32 ans plus tard, le hasard d’une (re)découverte fortuite de cet album en festival réenchante le lecteur que je suis. Cette série brillante m’a particulièrement touchée, surtout après avoir lu au préalable la superbe série contemporaine finlandaise « Nicholas Grisefoth », de Juha Ruusuvuori et Hannu Lukkarinen, en cours de parution aux éditions Mosquito, depuis 2011, à laquelle on pourra la comparer.
Il se trouve que l’association italienne ComicOut a réédité l’année dernière l’autre ouvrage « classique » dessiné par Anna Brandoli : « Le Magicien d’Oz » (2), en l’augmentant, et le site fumettologica.it s’est fendu d’une belle interview des deux auteurs de « Rebecca », revenant sur leur carrière. Interview dont sont issues la plupart des informations de ce texte. (3)

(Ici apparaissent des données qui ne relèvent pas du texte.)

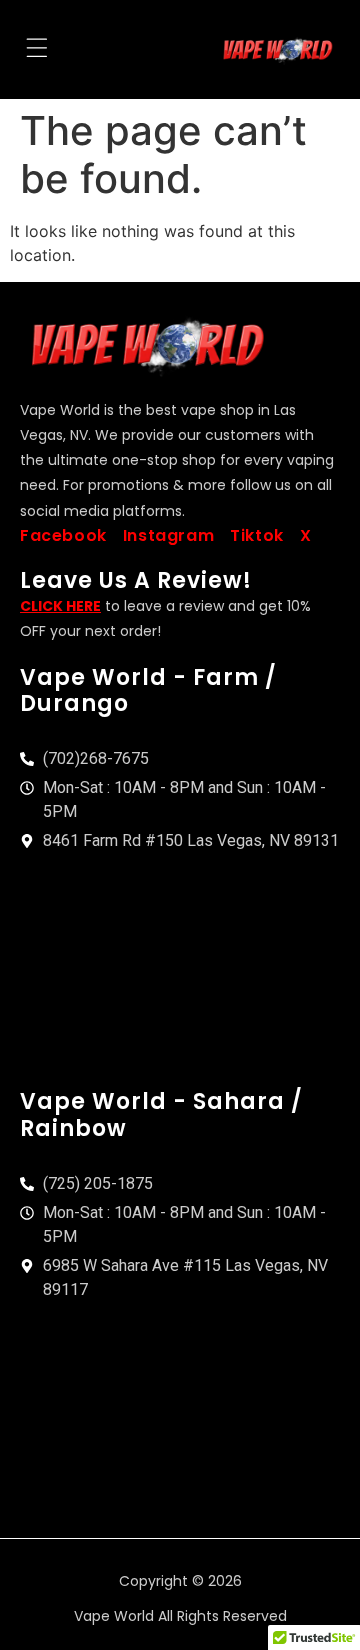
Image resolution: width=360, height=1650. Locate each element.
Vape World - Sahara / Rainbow (161, 1114)
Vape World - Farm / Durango (148, 690)
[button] (36, 50)
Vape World (114, 1616)
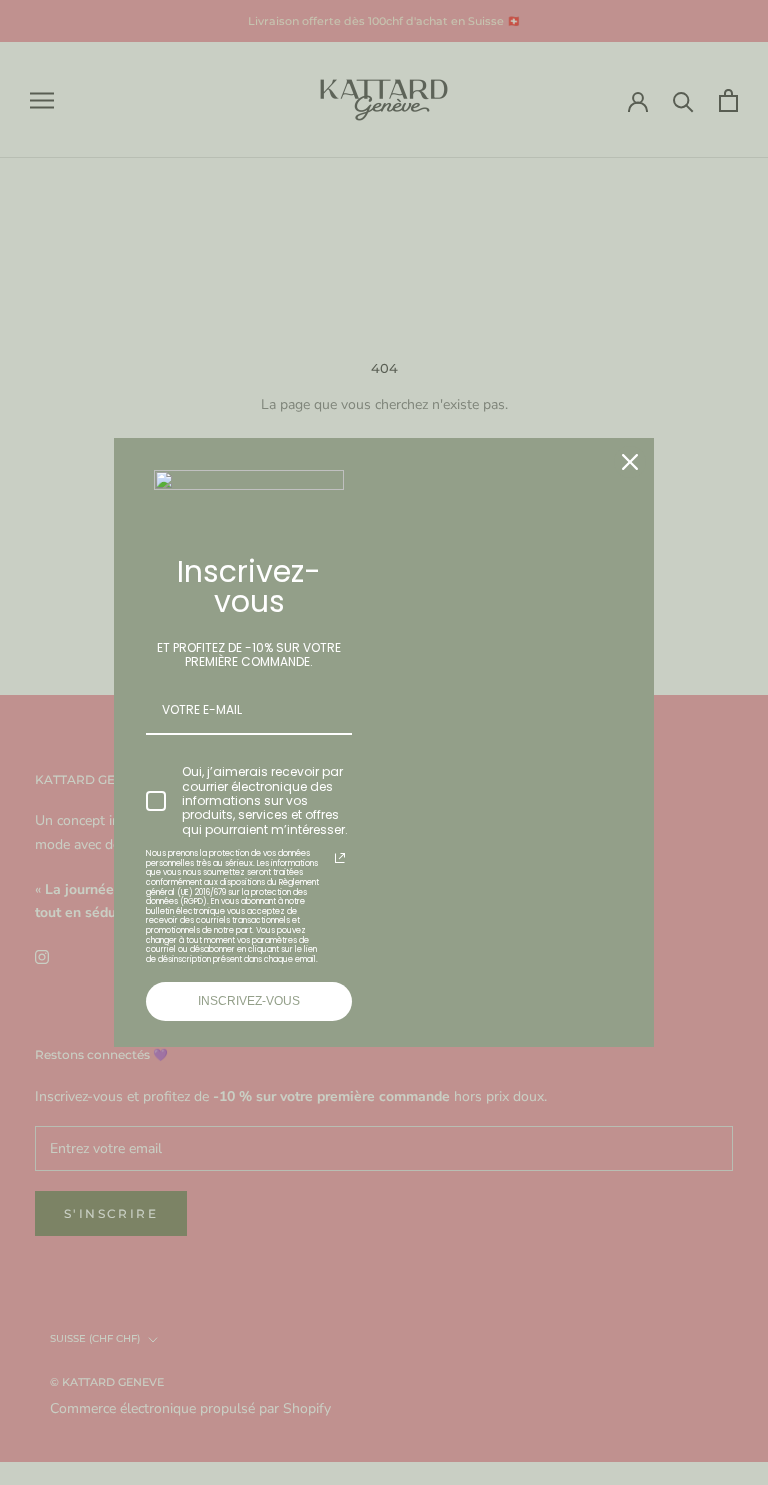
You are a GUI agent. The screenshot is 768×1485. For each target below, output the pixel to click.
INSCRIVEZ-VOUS (249, 1001)
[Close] (630, 462)
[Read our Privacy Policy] (340, 858)
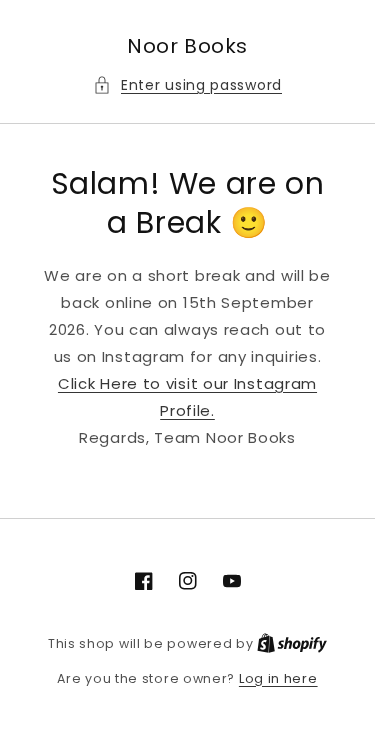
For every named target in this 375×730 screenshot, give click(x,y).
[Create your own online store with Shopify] (292, 643)
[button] (187, 85)
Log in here (278, 678)
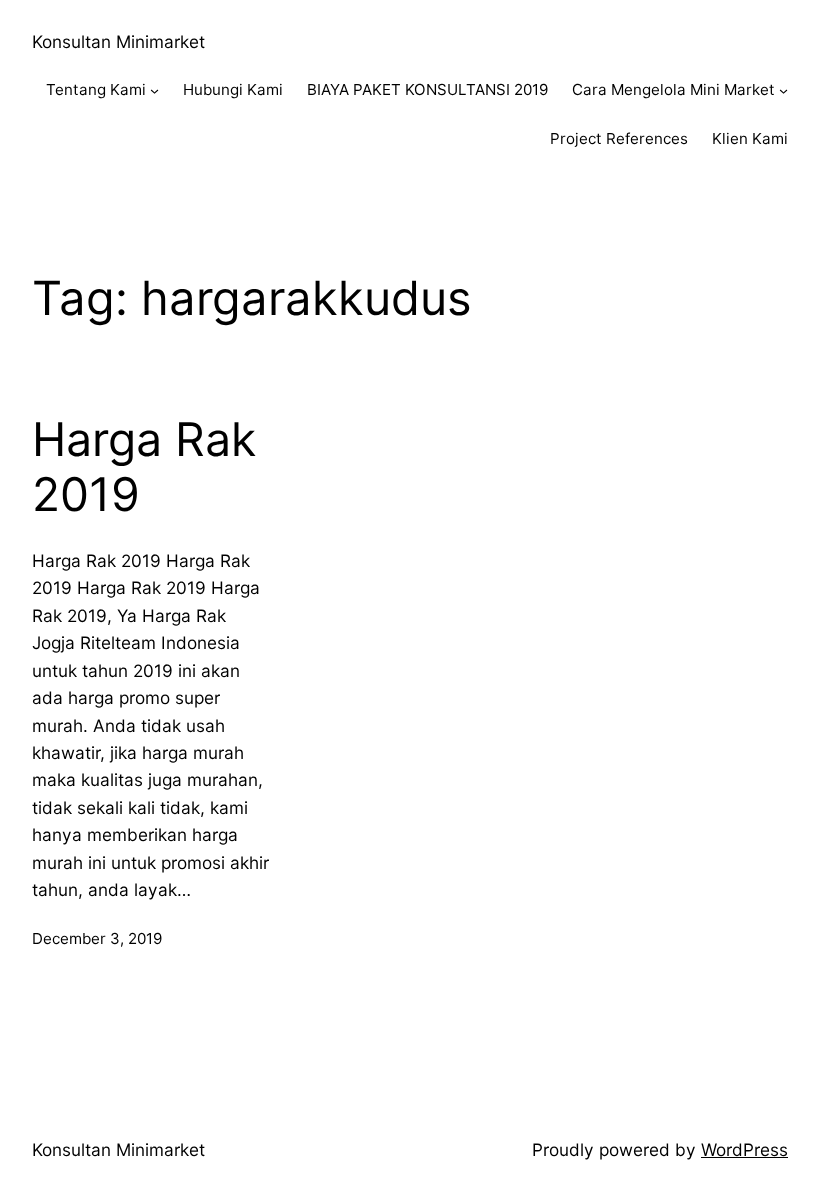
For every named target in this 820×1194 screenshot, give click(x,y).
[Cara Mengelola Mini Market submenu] (783, 90)
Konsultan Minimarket (118, 41)
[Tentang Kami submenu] (154, 90)
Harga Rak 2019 (144, 467)
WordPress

Où l’on explique comment Anna Brandoli qui a créé « Rebecca » a quitté le monde de la bande dessinée quelques années après, travaillant le graphisme pour des revues ou des entreprises, et retournant dans sa ferme familiale afin de s’occuper de sa famille. Néanmoins, elle revient aujourd’hui avec Renato Queirolo, afin de conclure cette superbe histoire commencée il y a 40 ans.

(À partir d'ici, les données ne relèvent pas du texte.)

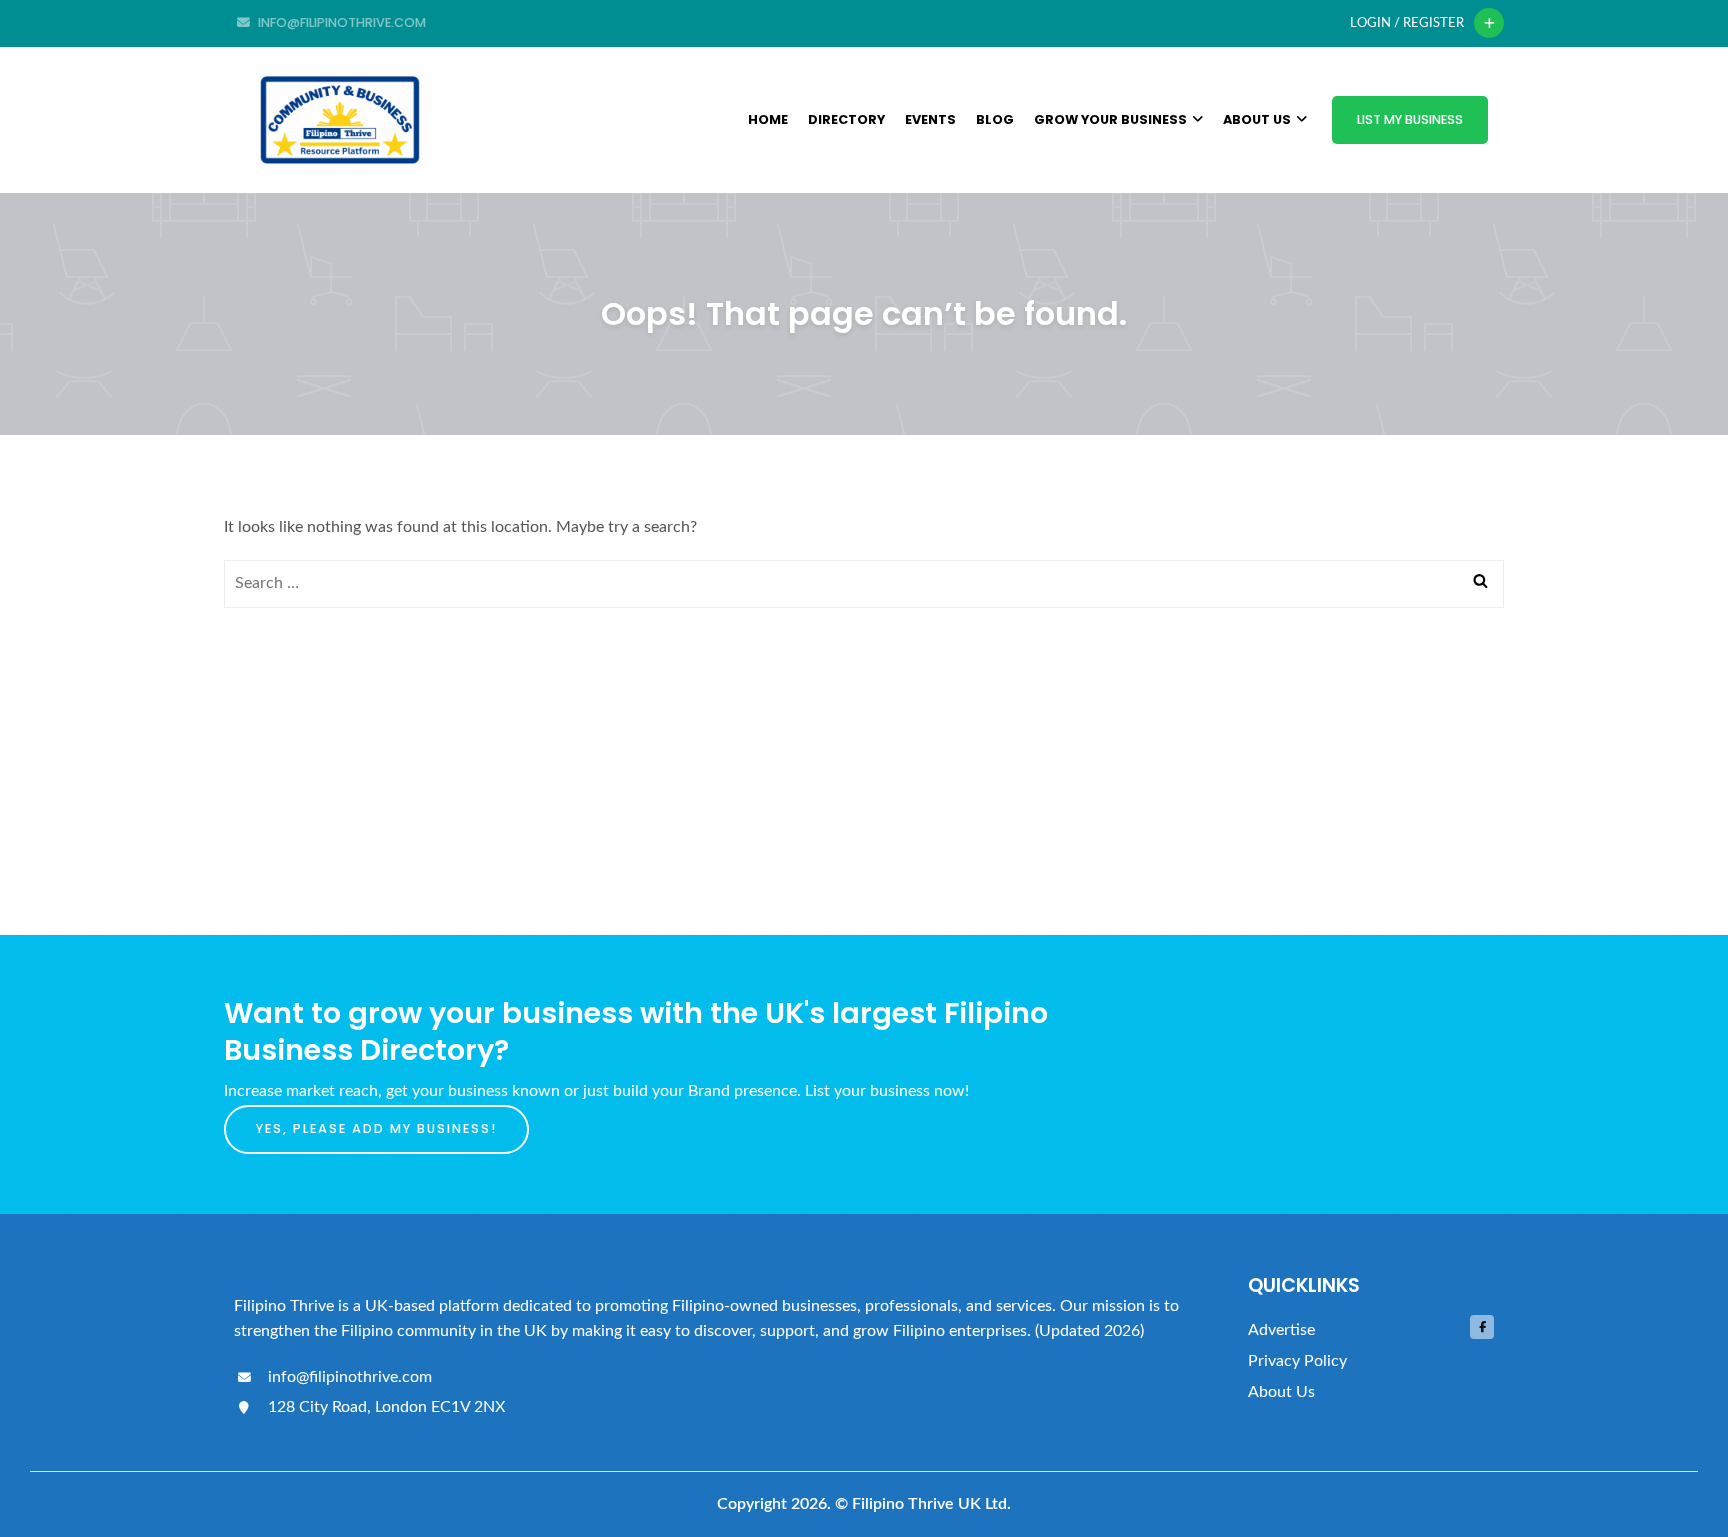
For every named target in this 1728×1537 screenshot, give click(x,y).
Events (930, 119)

Rêvons que cet album, une fois achevé, verra une traduction en France, associé à une intégrale de « Rebecca », tout du moins, espérons-le.
Franck GUIGUE
(1) La revue Vécu pré publiera intégralement ces deux histoires dans ses numéros 23 à 27 et 31.

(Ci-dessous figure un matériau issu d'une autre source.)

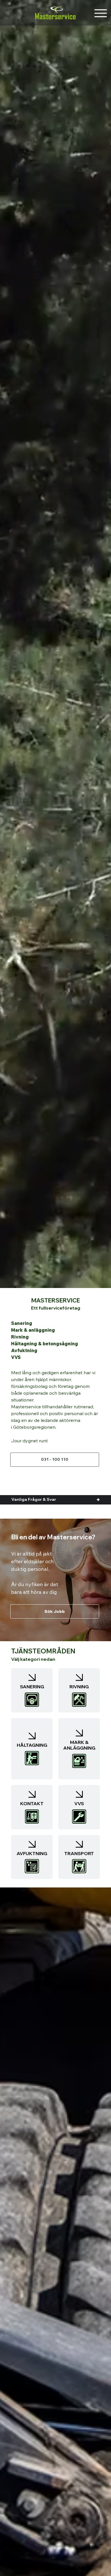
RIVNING (79, 1686)
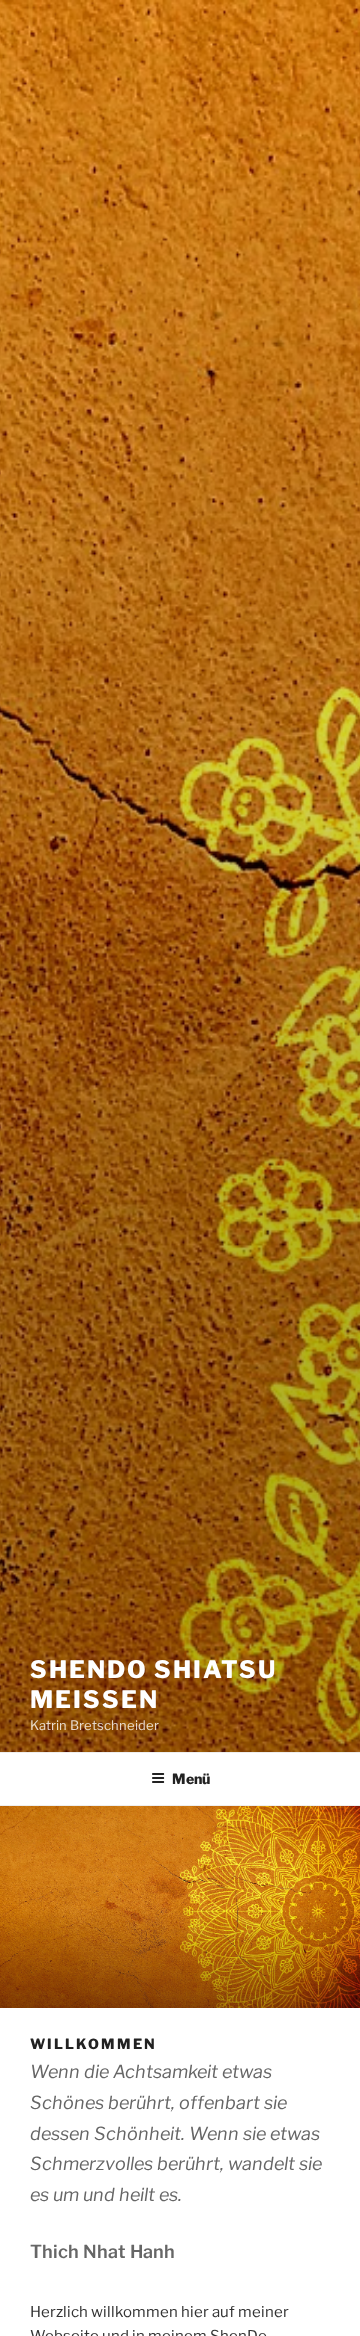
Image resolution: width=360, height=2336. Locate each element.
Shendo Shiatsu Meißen (153, 1684)
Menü (191, 1778)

(2) Paru originellement en 1980 chez Rizolli Editore après avoir été prépublié en épisodes dans Il Corrierre di piccoli.
(3) Interview : http://www.fumettologica.it/2016/02/renato-queirolo-anna-brandoli-intervista-strega-rebecca-oz/.
PS : ComicOut a aussi publié, fin 2016, un recueil broché très intéressant consacré à Anna Brandoli, contenant de courtes histoires noir et blanc inédites en album, publiées dans diverses revues : « Corti e crudi » par Anna Brandol, et divers, aux éditions Comicout (3 novembre 2016, en Italien).
Merci à toi pour la découverte de cette petite pépite patrimoniale en cette nouvelle année 2018.
Meilleurs vœux et longue vie à la bande dessinée italienne !
Merci Quentin, et meilleurs voeux à toi aussi. Oui, la bande dessinée italienne est belle et riche. Espérons que l’on verra un jour une intégrale noir et blanc de Rebecca.
Rebecca est et reste splendide. je me rappelle l’avoir acheté à sa sortie; il est vrai fan de HP.Il me manque Alias ou l’autre (je ne sais plus) mais votre article est très instructif sur l’absence de suite. Cela aurait pu cartonner même en France et Belgique (surtout quand on voit les séries « historiques » depuis lors ; bien que le roy des Ribauds est dans la même veine)
Pour avoir lu en édition originale les différents tomes parus en France, je me souviens avoir beaucoup aimé cette bande dessinée. Tout en regrettant la mise en couleurs criardes des derniers tomes parus.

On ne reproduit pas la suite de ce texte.